# EXERCISE INPUT:
━━━━
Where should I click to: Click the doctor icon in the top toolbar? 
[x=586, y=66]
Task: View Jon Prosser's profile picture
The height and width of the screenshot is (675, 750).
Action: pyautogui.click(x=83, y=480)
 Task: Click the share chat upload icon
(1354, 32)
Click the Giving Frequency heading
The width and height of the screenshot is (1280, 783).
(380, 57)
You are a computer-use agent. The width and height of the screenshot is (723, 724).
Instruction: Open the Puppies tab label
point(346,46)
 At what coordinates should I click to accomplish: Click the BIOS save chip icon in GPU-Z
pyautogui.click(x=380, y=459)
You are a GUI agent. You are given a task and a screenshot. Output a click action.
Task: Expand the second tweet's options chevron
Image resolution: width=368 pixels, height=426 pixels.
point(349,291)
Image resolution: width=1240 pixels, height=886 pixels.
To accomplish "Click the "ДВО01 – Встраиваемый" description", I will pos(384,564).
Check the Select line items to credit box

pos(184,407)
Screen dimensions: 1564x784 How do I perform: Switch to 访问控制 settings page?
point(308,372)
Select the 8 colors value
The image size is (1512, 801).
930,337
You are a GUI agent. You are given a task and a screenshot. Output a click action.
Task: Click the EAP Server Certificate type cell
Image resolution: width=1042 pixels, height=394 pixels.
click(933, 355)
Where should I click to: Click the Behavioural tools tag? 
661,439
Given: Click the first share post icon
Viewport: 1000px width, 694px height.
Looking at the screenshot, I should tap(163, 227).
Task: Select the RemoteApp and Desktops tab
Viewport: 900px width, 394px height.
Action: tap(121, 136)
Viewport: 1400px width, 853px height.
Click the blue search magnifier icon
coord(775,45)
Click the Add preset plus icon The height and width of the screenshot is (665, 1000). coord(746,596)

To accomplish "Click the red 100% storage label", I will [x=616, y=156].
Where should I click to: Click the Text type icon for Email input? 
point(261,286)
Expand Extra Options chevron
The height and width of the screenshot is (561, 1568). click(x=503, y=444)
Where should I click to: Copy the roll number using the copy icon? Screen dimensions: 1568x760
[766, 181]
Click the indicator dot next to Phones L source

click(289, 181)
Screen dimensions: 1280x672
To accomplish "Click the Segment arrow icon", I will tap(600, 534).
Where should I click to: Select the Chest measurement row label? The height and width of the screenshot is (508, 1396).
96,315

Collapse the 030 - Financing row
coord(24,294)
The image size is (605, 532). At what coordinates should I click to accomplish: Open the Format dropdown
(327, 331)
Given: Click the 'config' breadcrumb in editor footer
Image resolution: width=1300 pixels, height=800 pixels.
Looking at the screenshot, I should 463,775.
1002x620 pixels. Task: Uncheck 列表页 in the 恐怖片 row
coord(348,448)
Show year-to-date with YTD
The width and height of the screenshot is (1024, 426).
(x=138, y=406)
━━━━
# TASK ITEM:
Return the data in full, with each line kept exactly as it is.

# RESPONSE BOX:
Where should I click to: Click the doctor icon in the top toolbar? 
[x=586, y=66]
Task: View Jon Prosser's profile picture
The height and width of the screenshot is (675, 750).
Action: pyautogui.click(x=83, y=480)
 Task: Click the share chat upload icon
(1354, 32)
Click the Giving Frequency heading
The width and height of the screenshot is (1280, 783).
(380, 57)
You are a computer-use agent. The width and height of the screenshot is (723, 724).
Instruction: Open the Puppies tab label
point(346,46)
 At what coordinates should I click to accomplish: Click the BIOS save chip icon in GPU-Z
pyautogui.click(x=380, y=459)
You are a GUI agent. You are given a task and a screenshot. Output a click action.
Task: Expand the second tweet's options chevron
Image resolution: width=368 pixels, height=426 pixels.
point(349,291)
Image resolution: width=1240 pixels, height=886 pixels.
To accomplish "Click the "ДВО01 – Встраиваемый" description", I will pos(384,564).
Check the Select line items to credit box

pos(184,407)
Screen dimensions: 1564x784 How do I perform: Switch to 访问控制 settings page?
point(308,372)
Select the 8 colors value
The image size is (1512, 801).
930,337
You are a GUI agent. You are given a task and a screenshot. Output a click action.
Task: Click the EAP Server Certificate type cell
Image resolution: width=1042 pixels, height=394 pixels.
click(933, 355)
Where should I click to: Click the Behavioural tools tag? 
661,439
Given: Click the first share post icon
Viewport: 1000px width, 694px height.
Looking at the screenshot, I should tap(163, 227).
Task: Select the RemoteApp and Desktops tab
Viewport: 900px width, 394px height.
Action: tap(121, 136)
Viewport: 1400px width, 853px height.
Click the blue search magnifier icon
coord(775,45)
Click the Add preset plus icon The height and width of the screenshot is (665, 1000). coord(746,596)

To accomplish "Click the red 100% storage label", I will [x=616, y=156].
Where should I click to: Click the Text type icon for Email input? 
point(261,286)
Expand Extra Options chevron
The height and width of the screenshot is (561, 1568). click(x=503, y=444)
Where should I click to: Copy the roll number using the copy icon? Screen dimensions: 1568x760
[766, 181]
Click the indicator dot next to Phones L source

click(289, 181)
Screen dimensions: 1280x672
To accomplish "Click the Segment arrow icon", I will tap(600, 534).
Where should I click to: Select the Chest measurement row label? The height and width of the screenshot is (508, 1396).
96,315

Collapse the 030 - Financing row
coord(24,294)
The image size is (605, 532). At what coordinates should I click to accomplish: Open the Format dropdown
(327, 331)
Given: Click the 'config' breadcrumb in editor footer
Image resolution: width=1300 pixels, height=800 pixels.
Looking at the screenshot, I should 463,775.
1002x620 pixels. Task: Uncheck 列表页 in the 恐怖片 row
coord(348,448)
Show year-to-date with YTD
The width and height of the screenshot is (1024, 426).
(x=138, y=406)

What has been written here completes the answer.